C’est une coïncidence que Bill, Stacey, Dan et Tina retournent sur les lieux de leur adolescence, le même soir. Chacun a des raisons différentes d’être là. Ils vont croiser d’autres figures du passé, pas au même moment, mais ces rencontres vont nous apprendre des éléments sur chacun d’entre eux, car ils ont les mêmes relations. A travers leurs actes et leurs personnalités, c’est l’Amérique qui est décrite, sans concessions. C’est la photographie d’une jeunesse qui a changé après les attentats du 11 septembre 2001. Certains d’entre eux ont été sacrifiés sur l’autel de la guerre, d’autres y ont perdu leurs illusions. La crise immobilière et financière a aussi laissé ses marques et New Canaan incarne le désespoir qui en résulte.
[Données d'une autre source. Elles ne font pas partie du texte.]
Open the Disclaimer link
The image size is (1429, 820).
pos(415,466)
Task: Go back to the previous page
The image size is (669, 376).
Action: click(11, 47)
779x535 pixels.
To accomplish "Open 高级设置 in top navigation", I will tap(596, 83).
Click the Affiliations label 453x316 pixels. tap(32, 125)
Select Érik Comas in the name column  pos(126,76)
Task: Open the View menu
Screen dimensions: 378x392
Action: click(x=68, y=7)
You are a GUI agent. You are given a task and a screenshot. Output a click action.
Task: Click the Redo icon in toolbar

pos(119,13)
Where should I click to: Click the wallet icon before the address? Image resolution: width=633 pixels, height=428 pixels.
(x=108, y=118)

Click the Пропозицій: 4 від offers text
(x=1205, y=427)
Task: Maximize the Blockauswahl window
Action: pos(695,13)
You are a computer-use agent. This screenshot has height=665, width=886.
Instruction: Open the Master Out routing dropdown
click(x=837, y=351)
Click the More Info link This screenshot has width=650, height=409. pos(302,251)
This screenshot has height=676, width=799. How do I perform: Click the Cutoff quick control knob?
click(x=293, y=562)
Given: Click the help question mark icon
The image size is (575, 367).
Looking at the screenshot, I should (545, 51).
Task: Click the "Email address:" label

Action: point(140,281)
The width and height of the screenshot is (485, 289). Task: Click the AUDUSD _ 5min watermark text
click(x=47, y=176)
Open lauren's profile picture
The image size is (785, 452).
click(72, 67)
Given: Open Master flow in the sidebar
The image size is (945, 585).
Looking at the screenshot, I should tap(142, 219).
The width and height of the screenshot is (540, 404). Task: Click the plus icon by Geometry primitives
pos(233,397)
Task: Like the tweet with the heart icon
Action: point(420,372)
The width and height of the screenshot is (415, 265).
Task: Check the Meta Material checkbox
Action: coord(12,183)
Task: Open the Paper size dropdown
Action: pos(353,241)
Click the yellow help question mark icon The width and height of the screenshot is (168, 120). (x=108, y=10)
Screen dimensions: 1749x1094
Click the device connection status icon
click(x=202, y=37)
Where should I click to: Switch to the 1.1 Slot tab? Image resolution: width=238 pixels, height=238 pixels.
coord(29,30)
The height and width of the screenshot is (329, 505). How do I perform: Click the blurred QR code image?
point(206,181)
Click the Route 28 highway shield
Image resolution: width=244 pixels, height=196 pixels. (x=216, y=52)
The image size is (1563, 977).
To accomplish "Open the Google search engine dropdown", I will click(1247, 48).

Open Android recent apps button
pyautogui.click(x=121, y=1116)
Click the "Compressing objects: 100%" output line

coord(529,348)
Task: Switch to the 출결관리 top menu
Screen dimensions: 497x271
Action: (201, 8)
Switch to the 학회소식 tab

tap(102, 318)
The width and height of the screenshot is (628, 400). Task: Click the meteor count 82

D’autres encore ont connu l’intolérance et le fanatisme. Les filles ont subi la domination des garçons à qui leur éducation a fait croire qu’ils avaient tous les pouvoirs. Ces derniers ont grandi avec le culte du sport, leur place dans l’équipe leur donnant la conviction d’une supériorité. A l’adolescence, les popularités se font et se défont et subsistent à l’âge adulte. De plus, les personnages portent tous un fardeau, ils ont fait des choix qui les hanteront toute leur vie et avec lesquels il leur faut vivre. La société américaine subit le scalpel acéré de Stephen Markley. « Tout ce qui existe, c’est ce lance-flammes délirant, ce rêve collectif dans lequel nous naissons, voyageons et mourons. » (p. 29)

Conclusion

Même si le prélude m’a plu, il m’a ensuite fallu un peu de temps pour entrer dans l’histoire. C’est aux environs de la centième page que j’ai été happée par Ohio (le livre en contient 540). A partir de ce moment-là, j’ai été passionnée par cette fresque noire et réaliste des États-Unis, d’autant plus qu’un mystère, entoure le passé de cette jeunesse désillusionnée. La trame est conduite par une tragédie, qui se révèle progressivement, et qui tient en haleine. Que s’est-il passé au lycée de New Canaan ? Que contient le paquet mystérieux de Bill ? Les réponses à ces questions sont glaçantes et à l’origine de scènes qui m‘ont foudroyée.

Ohio est un roman puissant que j’ai adoré, une fois qu’il m’a apprivoisée.

Je remercie sincèrement les Éditions Albin Michel pour ce service presse.